[R] read. table()
arun
smartpink111 at yahoo.com
Sun Dec 9 00:11:12 CET 2012
HI Pradip,
Try this:
source("Muhuri.txt")
#Muhuri.txt
Lines<- "race age percent sepercent flag_var
Mexican 12-17 5.7926 0.64195 any-------------------------------------------------------------
--------------------------------------------------------
"
Lines1<-readLines(textConnection(Lines))
Col1new<-gsub(" ","",gsub("\\s+(\\D+)[[:digit:]]+\\+.*","\\1",gsub("\\s+(\\D+)[[:digit:]]+\\-.*","\\1",Lines1[-1])))
Col2<-gsub("\\s+\\D+([[:digit:]]+\\+.*)","\\1",gsub("\\s+\\D+([[:digit:]]+\\-.*)","\\1",Lines1[-1]))
dat1<-data.frame(Col1new,read.table(text=Col2,stringsAsFactors=FALSE,sep=""),stringsAsFactors=FALSE)
heading<-unlist(strsplit(Lines1[1]," "))
colnames(dat1)<-heading[heading!=""]
head(dat1,6)
# race age percent sepercent flag_var
#1 Mexican 12-17 5.7926 0.64195 any
#2 PuertoRican 12-17 5.1975 0.24929 any
#3 Cuban 12-17 3.7977 1.00487 any
#4 C-SAmerican 12-17 4.3665 0.55329 any
#5 Dominican 12-17 1.8149 0.46677 any
#6 Spanish(Spain) 12-17 6.1971 0.98386 any
str(dat1)
'data.frame': 195 obs. of 5 variables:
$ race : chr "Mexican" "PuertoRican" "Cuban" "C-SAmerican" ...
$ age : chr "12-17" "12-17" "12-17" "12-17" ...
$ percent : num 5.79 5.2 3.8 4.37 1.81 ...
$ sepercent: num 0.642 0.249 1.005 0.553 0.467 ...
$ flag_var : chr "any" "any" "any" "any" ...
A.K.
----- Original Message -----
From: "Muhuri, Pradip (SAMHSA/CBHSQ)" <Pradip.Muhuri at samhsa.hhs.gov>
To: 'arun' <smartpink111 at yahoo.com>
Cc: David L Carlson <dcarlson at tamu.edu>; R help <r-help at r-project.org>
Sent: Saturday, December 8, 2012 5:20 PM
Subject: RE: [R] read. table()
Dear Arun,
The issue is that the column names are incorrect.

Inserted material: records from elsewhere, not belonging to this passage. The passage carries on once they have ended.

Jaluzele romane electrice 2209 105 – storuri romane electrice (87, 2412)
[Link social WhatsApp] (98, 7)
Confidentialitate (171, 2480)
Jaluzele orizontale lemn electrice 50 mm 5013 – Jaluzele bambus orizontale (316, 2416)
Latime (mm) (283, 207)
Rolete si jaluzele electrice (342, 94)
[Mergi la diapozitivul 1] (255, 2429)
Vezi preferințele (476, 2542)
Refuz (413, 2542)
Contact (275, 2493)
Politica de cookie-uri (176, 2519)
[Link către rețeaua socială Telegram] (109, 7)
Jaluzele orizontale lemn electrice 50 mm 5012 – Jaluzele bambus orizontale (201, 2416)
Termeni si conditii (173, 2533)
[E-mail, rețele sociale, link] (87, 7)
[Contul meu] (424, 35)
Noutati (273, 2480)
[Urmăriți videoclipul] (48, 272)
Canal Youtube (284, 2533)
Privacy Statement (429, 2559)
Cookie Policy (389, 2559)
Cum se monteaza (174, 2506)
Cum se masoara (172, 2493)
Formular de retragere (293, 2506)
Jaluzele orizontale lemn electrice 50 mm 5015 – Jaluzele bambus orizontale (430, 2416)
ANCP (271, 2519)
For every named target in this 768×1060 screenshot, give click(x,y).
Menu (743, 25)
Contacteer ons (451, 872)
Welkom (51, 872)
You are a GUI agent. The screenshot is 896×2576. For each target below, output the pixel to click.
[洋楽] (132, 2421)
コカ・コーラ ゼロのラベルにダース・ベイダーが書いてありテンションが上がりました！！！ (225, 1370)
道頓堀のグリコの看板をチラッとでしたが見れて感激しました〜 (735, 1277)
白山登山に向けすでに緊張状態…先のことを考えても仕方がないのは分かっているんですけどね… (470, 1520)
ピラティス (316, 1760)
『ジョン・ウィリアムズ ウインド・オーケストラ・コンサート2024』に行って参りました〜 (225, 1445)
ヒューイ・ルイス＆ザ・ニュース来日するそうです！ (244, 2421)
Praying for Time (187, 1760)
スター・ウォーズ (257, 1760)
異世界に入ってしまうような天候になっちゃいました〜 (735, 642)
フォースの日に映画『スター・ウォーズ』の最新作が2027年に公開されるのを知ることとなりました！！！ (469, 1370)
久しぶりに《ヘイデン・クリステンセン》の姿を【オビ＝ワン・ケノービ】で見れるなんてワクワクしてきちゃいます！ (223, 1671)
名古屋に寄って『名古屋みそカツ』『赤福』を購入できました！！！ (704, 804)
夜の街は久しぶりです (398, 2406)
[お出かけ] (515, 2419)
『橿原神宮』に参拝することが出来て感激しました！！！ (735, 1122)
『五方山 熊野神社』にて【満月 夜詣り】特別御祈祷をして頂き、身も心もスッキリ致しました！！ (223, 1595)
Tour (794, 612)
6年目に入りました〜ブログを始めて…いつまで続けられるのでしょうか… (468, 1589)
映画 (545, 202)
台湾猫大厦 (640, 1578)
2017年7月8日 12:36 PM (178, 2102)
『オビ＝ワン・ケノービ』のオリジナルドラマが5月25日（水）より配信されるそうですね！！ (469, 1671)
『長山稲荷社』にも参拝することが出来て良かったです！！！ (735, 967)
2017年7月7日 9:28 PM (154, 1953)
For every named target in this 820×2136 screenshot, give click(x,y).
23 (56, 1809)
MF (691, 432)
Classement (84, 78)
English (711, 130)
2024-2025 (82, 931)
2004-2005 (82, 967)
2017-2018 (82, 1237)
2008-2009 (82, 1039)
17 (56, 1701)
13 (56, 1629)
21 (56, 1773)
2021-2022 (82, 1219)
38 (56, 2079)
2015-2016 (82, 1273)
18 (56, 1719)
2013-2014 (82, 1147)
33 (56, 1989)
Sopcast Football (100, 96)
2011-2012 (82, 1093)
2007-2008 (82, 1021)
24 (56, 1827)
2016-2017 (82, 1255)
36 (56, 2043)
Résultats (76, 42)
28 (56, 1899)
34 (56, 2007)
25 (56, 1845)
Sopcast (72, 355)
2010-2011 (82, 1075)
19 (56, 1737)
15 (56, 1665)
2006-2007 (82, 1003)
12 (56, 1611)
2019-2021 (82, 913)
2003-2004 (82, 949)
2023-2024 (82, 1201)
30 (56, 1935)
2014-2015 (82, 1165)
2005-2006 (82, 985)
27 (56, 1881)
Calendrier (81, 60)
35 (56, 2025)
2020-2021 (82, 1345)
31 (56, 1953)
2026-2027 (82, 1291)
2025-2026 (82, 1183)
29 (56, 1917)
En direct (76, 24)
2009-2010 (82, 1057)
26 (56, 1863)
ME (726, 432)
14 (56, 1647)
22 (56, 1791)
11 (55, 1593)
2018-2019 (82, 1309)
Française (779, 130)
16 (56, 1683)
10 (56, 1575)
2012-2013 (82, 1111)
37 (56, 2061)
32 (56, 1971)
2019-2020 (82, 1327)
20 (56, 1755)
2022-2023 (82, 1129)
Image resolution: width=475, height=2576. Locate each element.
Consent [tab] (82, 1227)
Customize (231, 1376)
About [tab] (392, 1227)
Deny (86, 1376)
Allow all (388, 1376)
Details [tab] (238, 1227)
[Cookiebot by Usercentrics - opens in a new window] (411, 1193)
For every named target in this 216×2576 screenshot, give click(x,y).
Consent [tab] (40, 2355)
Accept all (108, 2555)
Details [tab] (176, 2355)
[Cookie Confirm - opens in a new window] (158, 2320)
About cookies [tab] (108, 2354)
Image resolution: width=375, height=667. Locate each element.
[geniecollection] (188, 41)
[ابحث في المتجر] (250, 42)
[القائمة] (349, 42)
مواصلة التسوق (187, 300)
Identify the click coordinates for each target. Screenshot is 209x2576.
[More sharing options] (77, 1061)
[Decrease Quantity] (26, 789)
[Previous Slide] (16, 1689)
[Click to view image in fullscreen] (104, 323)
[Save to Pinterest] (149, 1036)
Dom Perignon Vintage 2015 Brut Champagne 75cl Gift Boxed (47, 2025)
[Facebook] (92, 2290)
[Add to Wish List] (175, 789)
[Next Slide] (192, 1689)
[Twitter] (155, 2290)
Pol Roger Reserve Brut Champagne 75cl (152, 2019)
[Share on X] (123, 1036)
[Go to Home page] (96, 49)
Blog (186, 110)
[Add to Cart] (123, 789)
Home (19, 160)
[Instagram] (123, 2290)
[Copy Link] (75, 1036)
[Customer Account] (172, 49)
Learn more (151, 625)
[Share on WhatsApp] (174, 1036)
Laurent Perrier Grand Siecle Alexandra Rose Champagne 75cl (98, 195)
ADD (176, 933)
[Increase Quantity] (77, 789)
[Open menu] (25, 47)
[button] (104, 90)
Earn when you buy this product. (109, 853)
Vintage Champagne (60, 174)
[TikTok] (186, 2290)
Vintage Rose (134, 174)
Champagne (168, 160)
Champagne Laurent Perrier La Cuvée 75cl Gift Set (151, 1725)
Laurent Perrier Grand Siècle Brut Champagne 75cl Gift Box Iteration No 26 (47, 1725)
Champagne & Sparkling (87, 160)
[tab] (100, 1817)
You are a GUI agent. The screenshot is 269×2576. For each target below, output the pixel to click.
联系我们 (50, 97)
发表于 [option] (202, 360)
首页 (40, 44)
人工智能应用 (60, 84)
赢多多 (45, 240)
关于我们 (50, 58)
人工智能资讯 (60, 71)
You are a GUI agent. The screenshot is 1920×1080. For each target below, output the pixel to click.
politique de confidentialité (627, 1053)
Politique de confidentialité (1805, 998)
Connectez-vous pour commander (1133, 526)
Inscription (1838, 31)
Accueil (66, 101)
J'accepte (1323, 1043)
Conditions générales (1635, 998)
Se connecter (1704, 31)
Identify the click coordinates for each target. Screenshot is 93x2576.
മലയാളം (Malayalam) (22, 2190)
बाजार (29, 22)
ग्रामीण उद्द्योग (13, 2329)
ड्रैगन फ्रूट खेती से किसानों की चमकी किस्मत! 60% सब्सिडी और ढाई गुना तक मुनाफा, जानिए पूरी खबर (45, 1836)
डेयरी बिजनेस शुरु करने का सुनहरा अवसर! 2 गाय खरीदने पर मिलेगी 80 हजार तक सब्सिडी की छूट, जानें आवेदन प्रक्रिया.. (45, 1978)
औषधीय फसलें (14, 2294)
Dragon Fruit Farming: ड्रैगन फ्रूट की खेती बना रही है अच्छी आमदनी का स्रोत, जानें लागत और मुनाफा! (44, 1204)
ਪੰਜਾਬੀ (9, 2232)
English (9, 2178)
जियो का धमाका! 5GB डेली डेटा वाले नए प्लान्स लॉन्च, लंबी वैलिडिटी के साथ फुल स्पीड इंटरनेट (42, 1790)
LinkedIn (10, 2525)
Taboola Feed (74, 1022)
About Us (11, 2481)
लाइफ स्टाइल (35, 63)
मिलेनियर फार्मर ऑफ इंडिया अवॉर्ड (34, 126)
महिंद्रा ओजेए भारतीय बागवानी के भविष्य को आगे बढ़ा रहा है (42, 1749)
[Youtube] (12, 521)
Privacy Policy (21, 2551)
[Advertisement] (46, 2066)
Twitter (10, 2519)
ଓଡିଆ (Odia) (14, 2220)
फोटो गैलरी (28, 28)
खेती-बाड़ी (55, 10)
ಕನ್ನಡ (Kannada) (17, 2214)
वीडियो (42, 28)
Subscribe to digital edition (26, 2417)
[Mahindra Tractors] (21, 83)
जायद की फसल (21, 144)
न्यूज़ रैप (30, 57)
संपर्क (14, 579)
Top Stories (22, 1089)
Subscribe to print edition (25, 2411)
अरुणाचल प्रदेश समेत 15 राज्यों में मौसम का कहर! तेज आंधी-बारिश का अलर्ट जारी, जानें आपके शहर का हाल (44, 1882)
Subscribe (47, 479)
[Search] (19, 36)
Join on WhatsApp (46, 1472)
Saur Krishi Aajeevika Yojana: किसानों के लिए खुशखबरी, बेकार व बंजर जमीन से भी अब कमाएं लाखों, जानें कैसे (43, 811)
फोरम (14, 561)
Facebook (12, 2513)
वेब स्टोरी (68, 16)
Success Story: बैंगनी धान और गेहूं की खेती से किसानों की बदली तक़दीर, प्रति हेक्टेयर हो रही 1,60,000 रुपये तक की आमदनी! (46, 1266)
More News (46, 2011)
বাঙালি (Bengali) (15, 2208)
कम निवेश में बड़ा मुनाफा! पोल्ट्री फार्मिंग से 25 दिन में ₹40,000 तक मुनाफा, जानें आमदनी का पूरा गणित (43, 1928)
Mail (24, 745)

I will also look into the comment by Prof Ripley.
Thanks for your continued support and help.
Pradip
> str(read.delim(textConnection(xd1),header=TRUE,sep="\t"))
'data.frame': 195 obs. of 1 variable:
$ race....age...percent..sepercent..flag_var: Factor w/ 195 levels " Cuban 26+ 0.6653 0.31239 mrj",..: 27 148 13 140 108 193 169 100 85 67 ...
> names(agerace)
[1] "race....age...percent..sepercent..flag_var"
> head(agerace)
race....age...percent..sepercent..flag_var
1 Mexican 12-17 5.7926 0.64195 any
2 Puerto Rican 12-17 5.1975 0.24929 any
3 Cuban 12-17 3.7977 1.00487 any
4 C-S American 12-17 4.3665 0.55329 any
5 Dominican 12-17 1.8149 0.46677 any
6 Spanish (Spain) 12-17 6.1971 0.98386 any
Pradip K. Muhuri, PhD
Statistician
Substance Abuse & Mental Health Services Administration
The Center for Behavioral Health Statistics and Quality
Division of Population Surveys
1 Choke Cherry Road, Room 2-1071
Rockville, MD 20857
Tel: 240-276-1070
Fax: 240-276-1260
e-mail: Pradip.Muhuri at samhsa.hhs.gov
The Center for Behavioral Health Statistics and Quality your feedback. Please click on the following link to complete a brief customer survey: http://cbhsqsurvey.samhsa.gov
-----Original Message-----
From: arun [mailto:smartpink111 at yahoo.com]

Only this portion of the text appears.